Dear People Who Write/Say “Whip Cream”

Dear People Who Write/Say “Whip Cream,”

It may come as a shock to hear that you are wrong.  The term, friends, is “whipped cream.”  This substance is named in such a way as to describe its very essence.  You see, “whipped cream” is heavy cream that has had air beaten or whipped into it.  It is cream that has been whipped, hence the name.  “Whip cream” is a mondegreen at best and a horrendous abuse of the English language at worst.

Please refrain from using the term “whip cream” any more.  It doesn’t make any sense.

Sincerely,

Chelsea


Dear Health Food Bloggers

Dear Health Food Bloggers (Oh She Glows, in particular),

Slopping food and drink down the side of dishes does not make people want to run out to the store and buy all the necessary ingredients to make whatever recipe you’re hawking.

Seriously, it doesn’t make your food look attractive.

I know many of you have wonderful recipes.  And, yes, even some of the recipes that are represented by photographic proof of your inability to pour out of a pitcher are tasty.  And there is certainly some artistic license in food photography, but you have to make it clear that you’re being artistic.  Instead, many of your photos look like you have the motor skills of a preschool-aged child at nap time.

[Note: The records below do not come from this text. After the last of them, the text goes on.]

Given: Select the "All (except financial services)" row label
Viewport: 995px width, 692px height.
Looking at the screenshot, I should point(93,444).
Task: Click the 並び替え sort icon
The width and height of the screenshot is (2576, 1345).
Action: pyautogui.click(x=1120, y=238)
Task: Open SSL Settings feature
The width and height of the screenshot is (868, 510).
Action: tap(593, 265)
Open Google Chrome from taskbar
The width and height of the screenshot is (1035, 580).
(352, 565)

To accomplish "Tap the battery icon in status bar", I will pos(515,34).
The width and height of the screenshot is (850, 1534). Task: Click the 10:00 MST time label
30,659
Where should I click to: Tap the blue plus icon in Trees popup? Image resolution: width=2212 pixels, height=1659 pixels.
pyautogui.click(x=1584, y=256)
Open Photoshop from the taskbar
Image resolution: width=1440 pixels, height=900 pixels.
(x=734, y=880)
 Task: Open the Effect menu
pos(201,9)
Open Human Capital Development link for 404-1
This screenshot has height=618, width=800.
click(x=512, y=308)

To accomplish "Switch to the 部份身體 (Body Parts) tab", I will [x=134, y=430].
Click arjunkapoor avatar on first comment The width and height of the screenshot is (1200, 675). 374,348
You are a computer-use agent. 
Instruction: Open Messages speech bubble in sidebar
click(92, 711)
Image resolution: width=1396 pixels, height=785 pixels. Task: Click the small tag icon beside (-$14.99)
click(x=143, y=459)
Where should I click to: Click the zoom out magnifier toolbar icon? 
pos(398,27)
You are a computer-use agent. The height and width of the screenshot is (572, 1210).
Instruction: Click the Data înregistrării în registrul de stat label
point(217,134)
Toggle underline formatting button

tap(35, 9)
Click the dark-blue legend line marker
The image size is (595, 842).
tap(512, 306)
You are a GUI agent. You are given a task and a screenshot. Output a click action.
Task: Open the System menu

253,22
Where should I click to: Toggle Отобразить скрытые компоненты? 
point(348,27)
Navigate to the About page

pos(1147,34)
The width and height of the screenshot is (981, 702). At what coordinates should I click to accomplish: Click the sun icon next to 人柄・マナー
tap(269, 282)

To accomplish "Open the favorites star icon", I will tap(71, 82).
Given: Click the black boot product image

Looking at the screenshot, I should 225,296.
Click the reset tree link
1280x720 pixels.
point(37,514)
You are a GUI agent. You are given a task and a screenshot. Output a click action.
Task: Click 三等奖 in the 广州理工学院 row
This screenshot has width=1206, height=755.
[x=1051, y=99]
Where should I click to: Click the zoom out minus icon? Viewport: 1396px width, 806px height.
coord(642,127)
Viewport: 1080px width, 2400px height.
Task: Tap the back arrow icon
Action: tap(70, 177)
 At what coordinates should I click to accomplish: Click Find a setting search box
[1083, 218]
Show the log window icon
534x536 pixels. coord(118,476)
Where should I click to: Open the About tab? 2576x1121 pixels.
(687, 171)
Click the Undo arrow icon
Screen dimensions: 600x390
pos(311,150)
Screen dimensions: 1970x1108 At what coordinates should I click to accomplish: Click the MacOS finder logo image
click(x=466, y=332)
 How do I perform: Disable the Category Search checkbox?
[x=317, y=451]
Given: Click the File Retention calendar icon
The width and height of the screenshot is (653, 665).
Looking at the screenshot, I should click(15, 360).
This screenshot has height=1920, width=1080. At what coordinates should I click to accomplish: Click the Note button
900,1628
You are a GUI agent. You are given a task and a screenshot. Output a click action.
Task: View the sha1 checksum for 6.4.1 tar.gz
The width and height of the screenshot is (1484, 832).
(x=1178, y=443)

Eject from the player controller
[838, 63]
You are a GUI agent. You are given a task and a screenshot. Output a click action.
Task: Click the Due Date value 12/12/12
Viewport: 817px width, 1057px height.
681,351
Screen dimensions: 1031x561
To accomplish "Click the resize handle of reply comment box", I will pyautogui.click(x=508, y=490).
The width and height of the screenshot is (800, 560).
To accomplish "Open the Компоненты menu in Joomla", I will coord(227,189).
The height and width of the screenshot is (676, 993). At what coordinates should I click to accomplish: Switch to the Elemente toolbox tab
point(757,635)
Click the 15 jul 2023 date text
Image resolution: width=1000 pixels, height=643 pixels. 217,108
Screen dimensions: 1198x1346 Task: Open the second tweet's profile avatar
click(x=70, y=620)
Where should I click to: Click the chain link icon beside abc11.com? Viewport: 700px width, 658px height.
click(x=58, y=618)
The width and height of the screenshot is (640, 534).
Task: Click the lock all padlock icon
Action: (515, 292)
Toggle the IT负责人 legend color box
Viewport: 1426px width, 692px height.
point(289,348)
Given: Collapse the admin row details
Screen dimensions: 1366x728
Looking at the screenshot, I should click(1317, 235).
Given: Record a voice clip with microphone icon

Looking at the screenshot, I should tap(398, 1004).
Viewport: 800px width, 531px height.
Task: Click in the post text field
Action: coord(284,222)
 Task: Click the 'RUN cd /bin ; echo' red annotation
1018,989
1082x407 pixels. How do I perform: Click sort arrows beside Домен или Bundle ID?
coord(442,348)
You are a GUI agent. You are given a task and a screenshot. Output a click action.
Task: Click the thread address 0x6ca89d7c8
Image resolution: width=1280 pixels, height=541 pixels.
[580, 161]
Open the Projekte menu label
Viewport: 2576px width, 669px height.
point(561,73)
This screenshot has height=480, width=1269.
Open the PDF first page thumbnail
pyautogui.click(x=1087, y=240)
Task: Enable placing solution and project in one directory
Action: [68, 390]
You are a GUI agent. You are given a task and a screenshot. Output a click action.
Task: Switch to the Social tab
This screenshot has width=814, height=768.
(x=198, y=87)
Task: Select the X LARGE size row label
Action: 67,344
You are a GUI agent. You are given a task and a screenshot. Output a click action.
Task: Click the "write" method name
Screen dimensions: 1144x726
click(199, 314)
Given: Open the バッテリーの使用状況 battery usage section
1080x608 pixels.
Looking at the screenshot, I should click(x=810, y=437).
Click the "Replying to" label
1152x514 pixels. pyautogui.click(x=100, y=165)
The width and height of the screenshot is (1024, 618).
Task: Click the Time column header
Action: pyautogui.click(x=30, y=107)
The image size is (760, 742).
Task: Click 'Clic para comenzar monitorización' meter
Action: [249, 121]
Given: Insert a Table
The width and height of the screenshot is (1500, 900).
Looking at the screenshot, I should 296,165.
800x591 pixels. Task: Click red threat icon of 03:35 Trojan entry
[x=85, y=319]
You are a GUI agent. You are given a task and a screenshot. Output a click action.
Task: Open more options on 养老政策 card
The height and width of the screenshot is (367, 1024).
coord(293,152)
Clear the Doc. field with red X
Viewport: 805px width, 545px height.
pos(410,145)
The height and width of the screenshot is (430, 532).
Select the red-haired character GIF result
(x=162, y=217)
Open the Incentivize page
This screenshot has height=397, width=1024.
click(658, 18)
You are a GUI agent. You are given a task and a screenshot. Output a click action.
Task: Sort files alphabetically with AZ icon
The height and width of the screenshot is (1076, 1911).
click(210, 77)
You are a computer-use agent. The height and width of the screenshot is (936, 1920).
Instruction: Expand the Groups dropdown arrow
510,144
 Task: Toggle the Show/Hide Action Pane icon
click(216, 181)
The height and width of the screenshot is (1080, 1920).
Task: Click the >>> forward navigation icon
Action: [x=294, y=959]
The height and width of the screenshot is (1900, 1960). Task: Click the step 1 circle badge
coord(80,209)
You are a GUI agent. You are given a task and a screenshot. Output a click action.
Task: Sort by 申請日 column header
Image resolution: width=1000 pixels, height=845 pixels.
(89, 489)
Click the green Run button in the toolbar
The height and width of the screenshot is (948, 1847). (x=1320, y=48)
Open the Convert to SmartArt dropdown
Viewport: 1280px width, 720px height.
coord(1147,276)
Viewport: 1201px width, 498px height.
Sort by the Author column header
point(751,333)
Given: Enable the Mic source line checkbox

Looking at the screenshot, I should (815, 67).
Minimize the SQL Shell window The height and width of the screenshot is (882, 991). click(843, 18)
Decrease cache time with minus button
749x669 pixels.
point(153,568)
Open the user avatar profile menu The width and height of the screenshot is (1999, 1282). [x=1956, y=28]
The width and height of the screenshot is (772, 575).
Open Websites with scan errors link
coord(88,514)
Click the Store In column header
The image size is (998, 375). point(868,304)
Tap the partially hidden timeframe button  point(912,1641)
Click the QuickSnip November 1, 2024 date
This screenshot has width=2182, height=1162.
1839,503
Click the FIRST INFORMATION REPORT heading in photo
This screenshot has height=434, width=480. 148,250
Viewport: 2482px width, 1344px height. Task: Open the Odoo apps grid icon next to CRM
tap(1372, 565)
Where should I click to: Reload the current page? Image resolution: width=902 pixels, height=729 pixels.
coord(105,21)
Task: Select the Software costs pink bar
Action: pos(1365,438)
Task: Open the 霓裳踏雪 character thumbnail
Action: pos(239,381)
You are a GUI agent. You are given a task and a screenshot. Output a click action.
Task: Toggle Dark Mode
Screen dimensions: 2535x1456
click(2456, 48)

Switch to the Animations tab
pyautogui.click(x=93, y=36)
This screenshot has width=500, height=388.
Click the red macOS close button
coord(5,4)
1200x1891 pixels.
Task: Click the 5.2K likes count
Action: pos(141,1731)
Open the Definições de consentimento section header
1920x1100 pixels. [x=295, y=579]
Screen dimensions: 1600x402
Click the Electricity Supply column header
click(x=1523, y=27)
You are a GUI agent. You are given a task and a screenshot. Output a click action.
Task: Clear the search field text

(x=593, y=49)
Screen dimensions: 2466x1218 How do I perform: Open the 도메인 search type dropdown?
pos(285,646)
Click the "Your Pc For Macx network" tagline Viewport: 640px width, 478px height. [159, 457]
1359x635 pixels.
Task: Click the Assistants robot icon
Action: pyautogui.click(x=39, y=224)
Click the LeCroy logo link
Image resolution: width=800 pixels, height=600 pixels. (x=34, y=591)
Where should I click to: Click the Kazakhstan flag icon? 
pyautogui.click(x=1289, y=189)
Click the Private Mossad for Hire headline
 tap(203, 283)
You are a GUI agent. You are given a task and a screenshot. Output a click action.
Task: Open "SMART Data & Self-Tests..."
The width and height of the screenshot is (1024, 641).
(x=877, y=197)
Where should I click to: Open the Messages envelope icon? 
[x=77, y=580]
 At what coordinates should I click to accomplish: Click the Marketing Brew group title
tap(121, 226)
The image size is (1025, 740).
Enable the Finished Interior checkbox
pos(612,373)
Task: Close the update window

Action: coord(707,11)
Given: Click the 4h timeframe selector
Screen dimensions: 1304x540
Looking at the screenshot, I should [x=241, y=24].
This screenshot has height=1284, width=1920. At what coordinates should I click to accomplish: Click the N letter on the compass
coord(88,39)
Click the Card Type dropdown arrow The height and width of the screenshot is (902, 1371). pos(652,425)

Maybe you should try taking a sloppy photo and a non-sloppy photo of one dish and asking your friends and family which they would rather eat.  I mean, maybe it’s just me, but I’d rather eat something that doesn’t make me think of a smoothie being smeared all over my hands and arms.

If asking your loved ones doesn’t help, maybe you should consider taking a food photography class.

Sincerely,

Chelsea

P.S. Seriously, Oh She Glows…every time I see a photo on Pinterest of a healthy smoothie and it’s pouring over the edge of the glass, I already know it’s yours.  You might want to invest in some dish towels.